_Stated goal_: Reproduce the lines from the one containing "Task: Click OK in Quotation Output Settings" through the one containing "pyautogui.click(x=428, y=292)", inclusive. Omit the pictures.

_Record excerpts_:
────────
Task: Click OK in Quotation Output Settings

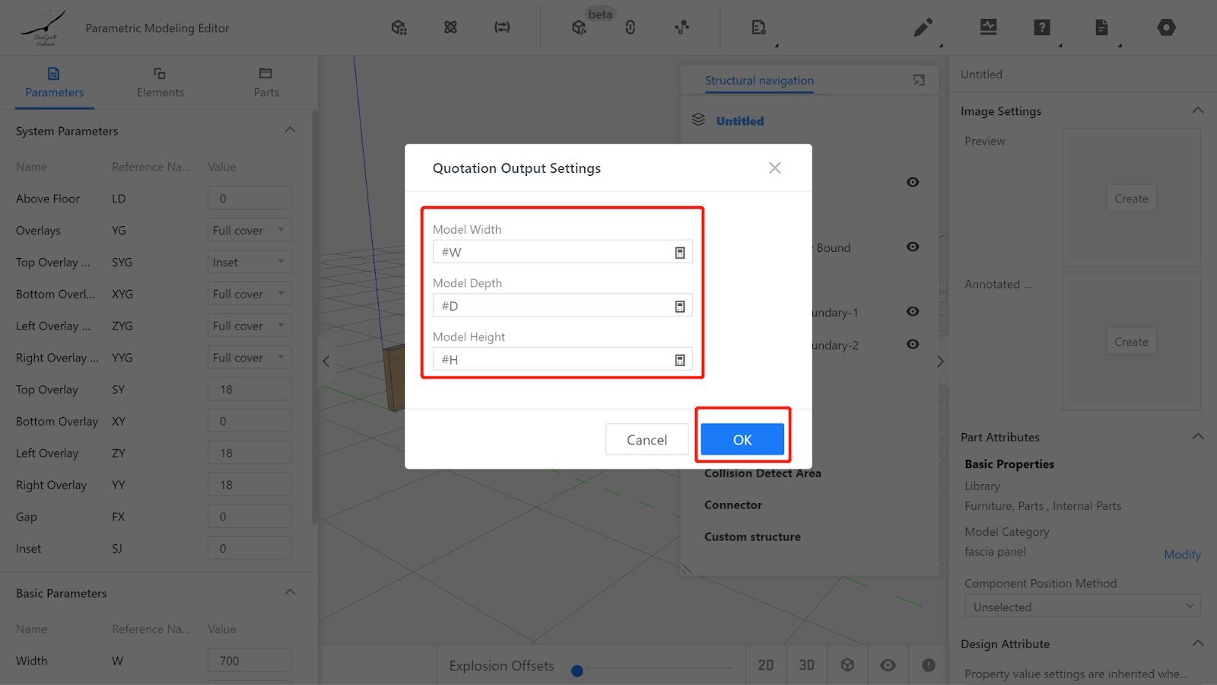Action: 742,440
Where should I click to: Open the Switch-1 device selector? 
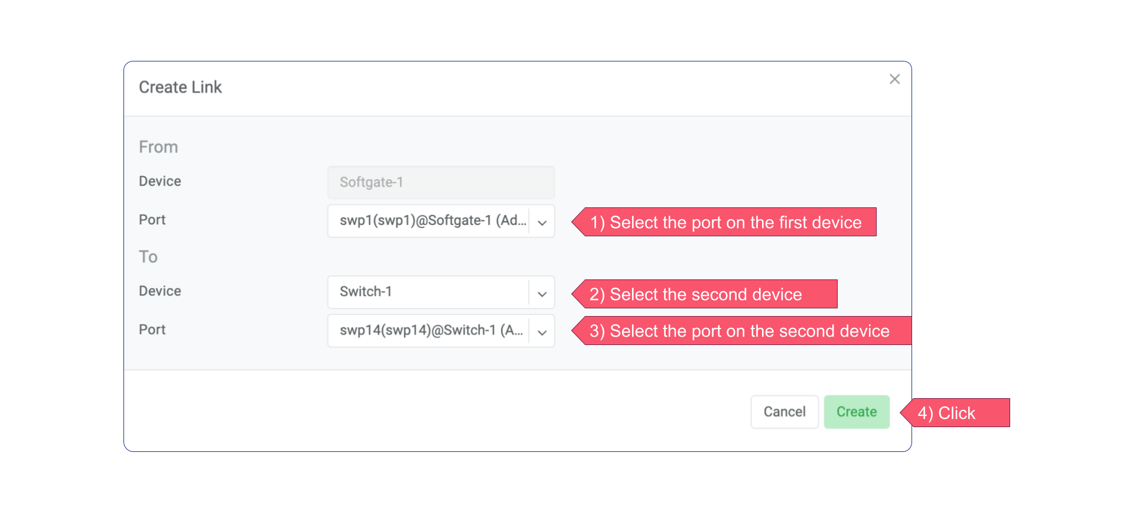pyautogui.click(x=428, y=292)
────────
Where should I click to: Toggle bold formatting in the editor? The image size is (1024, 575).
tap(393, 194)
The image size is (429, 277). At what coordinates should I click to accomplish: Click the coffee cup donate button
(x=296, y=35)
────────
_Output_:
Task: Click OK in Quotation Output Settings

Action: 742,440
Where should I click to: Open the Switch-1 device selector? 
pyautogui.click(x=428, y=292)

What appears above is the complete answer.